The Huns were an enigmatic, multiethnic confederation that controlled massive swaths of the Eurasian Steppe between the first and fifth centuries AD. They swept in from the East, displacing entire civilizations in their wake. Almost nothing is known of these mysterious warriors, and what few historical accounts survive are predominately anti-Hun propaganda. To this day, their origin, language, and impact remain shrouded in mystery.
10 ‘The Scourge Of God’
Attila the Hun has long been known in the West as “the scourge of God.” This was propaganda against the pagan king of an empire that stretched from the Black Sea to France. Historian Jordanes referred to Attila as, “a lover of war, yet restrained in action, mighty in counsel, gracious to suppliants, and lenient.” According to Priscus, he was also a man of his word. From 440 AD onward, Attila refused to attack the Romans, as they paid their yearly tribute of 318 kilograms (700 lb) of gold.
Attila was born some time in the fifth century into a Hunnic royal family. As a child, he was trained in horsemanship, archery, lasso, and military strategy. However, he also mastered Latin and Gothic so that he could do business with his neighbors. Reports describe Attila as dressing simply, without any ostentation. And while he entertained guests with fine meals served on silver plates, Attila ate only meat off wooden planks.
9 Hunnic Language
According to historian Peter Heather, “We do not know what language the Huns spoke and probably never will.” Many believe Hunnic was a Turkic language. However, at the time of Hunnic expansion, this language family was restricted to Central and Eastern Asia. Scholars have attempted to analyze the Hunnic tongue through names of peoples, places, and tribes. However, most of these monikers come from a period where Germanic had become the lingua franca of the Huns.

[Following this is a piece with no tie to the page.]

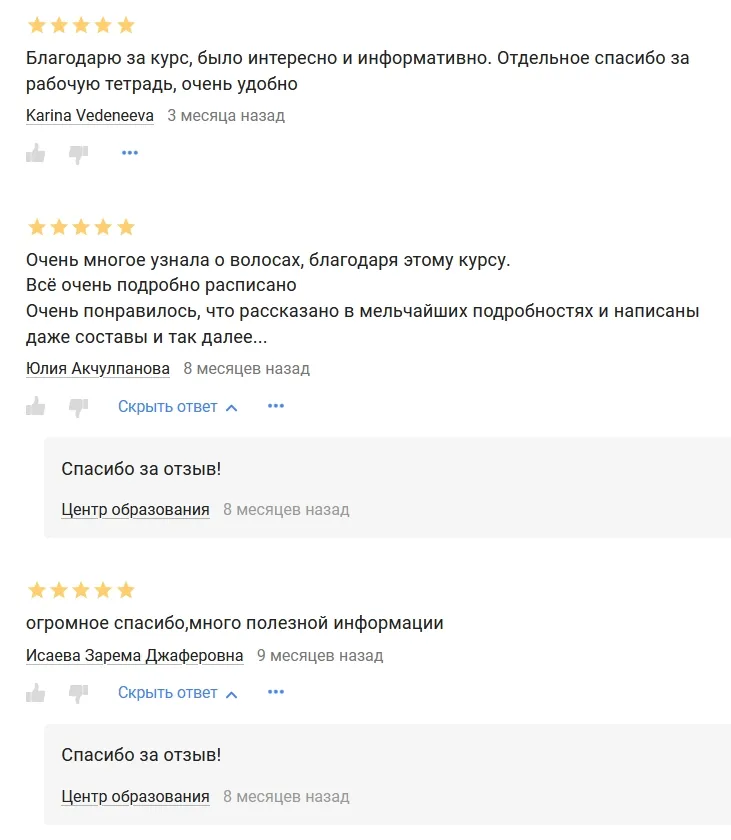Open three-dot menu on Юлия Акчулпанова's review
This screenshot has width=731, height=840.
click(276, 406)
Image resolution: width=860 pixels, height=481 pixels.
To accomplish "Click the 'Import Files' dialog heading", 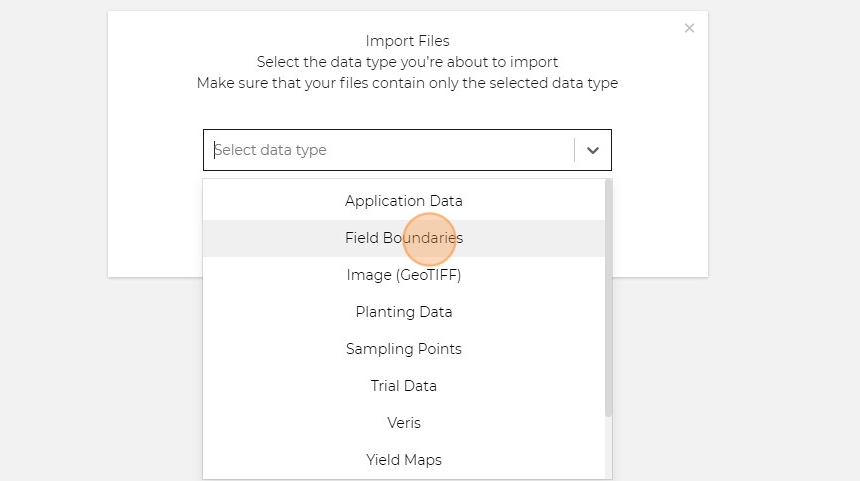I will (x=407, y=41).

Chinese annals state that Hunnic was very similar to the language of the Toles, a Turkic tribe. Modern Chinese researchers define it as a “proto-Altaic” language. The Byzantines claimed that Hunnic was the same as the language of the Avars, Bulgars, and Szeklers, the latter of whom claim descent from European Huns. Others believe Slavic speakers are the true inheritors of Hunnic. The reality is that the Huns’ enigmatic language is preserved across many Eurasian Steppe tongues.
Between 300 BC and 450 AD, a mysterious group of steppe warriors known as the Xiongnu terrorized China. Repeated invasions by these barbarians prompted the construction of fortifications that would later become the Great Wall. To this day, the identity of the Xiongnu remains a mystery. The prevailing theory holds that they were Siberian Mongols. Others believe they were either Turkic, Tocharian, Uralic, or some melange of all of these. One theory holds that the names “Xiongnu” and “Hun” have the same origin.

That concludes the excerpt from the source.